• **EXERCISE PROMPT**: Here are some records. Repeat them all exactly.

Saved data entries:

= Beginning of Section =

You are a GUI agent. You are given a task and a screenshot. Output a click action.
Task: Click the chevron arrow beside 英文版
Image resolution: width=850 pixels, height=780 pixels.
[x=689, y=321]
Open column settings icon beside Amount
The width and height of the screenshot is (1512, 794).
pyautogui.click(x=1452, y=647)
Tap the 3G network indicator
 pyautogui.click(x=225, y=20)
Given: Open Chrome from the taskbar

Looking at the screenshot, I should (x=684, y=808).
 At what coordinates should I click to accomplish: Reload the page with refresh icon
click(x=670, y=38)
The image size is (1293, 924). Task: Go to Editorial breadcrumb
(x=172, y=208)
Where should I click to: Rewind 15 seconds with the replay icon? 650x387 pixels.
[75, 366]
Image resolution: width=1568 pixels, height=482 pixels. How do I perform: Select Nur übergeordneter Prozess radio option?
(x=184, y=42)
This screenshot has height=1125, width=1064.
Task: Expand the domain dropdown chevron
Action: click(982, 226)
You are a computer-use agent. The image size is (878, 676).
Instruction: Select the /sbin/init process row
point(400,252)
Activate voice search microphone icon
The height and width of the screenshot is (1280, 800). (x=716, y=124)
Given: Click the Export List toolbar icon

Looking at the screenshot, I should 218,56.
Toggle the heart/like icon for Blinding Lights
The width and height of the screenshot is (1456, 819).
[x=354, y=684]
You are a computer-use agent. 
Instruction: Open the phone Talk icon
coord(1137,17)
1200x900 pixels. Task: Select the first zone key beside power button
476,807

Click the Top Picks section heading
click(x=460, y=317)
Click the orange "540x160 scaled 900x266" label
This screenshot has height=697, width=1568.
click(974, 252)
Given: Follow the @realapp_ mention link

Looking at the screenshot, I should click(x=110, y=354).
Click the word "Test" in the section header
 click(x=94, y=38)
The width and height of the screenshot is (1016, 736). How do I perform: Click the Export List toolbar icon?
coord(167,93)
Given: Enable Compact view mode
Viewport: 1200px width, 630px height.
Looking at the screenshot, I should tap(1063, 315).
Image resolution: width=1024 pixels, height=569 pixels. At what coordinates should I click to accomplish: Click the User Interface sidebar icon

= End of Section =

• **TASK RESULT**:
You are a GUI agent. You are given a task and a screenshot. Output a click action.
Task: Click the chevron arrow beside 英文版
Image resolution: width=850 pixels, height=780 pixels.
[x=689, y=321]
Open column settings icon beside Amount
The width and height of the screenshot is (1512, 794).
pyautogui.click(x=1452, y=647)
Tap the 3G network indicator
 pyautogui.click(x=225, y=20)
Given: Open Chrome from the taskbar

Looking at the screenshot, I should (x=684, y=808).
 At what coordinates should I click to accomplish: Reload the page with refresh icon
click(x=670, y=38)
The image size is (1293, 924). Task: Go to Editorial breadcrumb
(x=172, y=208)
Where should I click to: Rewind 15 seconds with the replay icon? 650x387 pixels.
[75, 366]
Image resolution: width=1568 pixels, height=482 pixels. How do I perform: Select Nur übergeordneter Prozess radio option?
(x=184, y=42)
This screenshot has height=1125, width=1064.
Task: Expand the domain dropdown chevron
Action: click(982, 226)
You are a computer-use agent. The image size is (878, 676).
Instruction: Select the /sbin/init process row
point(400,252)
Activate voice search microphone icon
The height and width of the screenshot is (1280, 800). (x=716, y=124)
Given: Click the Export List toolbar icon

Looking at the screenshot, I should 218,56.
Toggle the heart/like icon for Blinding Lights
The width and height of the screenshot is (1456, 819).
[x=354, y=684]
You are a computer-use agent. 
Instruction: Open the phone Talk icon
coord(1137,17)
1200x900 pixels. Task: Select the first zone key beside power button
476,807

Click the Top Picks section heading
click(x=460, y=317)
Click the orange "540x160 scaled 900x266" label
This screenshot has height=697, width=1568.
click(974, 252)
Given: Follow the @realapp_ mention link

Looking at the screenshot, I should click(x=110, y=354).
Click the word "Test" in the section header
 click(x=94, y=38)
The width and height of the screenshot is (1016, 736). How do I perform: Click the Export List toolbar icon?
coord(167,93)
Given: Enable Compact view mode
Viewport: 1200px width, 630px height.
Looking at the screenshot, I should tap(1063, 315).
Image resolution: width=1024 pixels, height=569 pixels. At what coordinates should I click to accomplish: Click the User Interface sidebar icon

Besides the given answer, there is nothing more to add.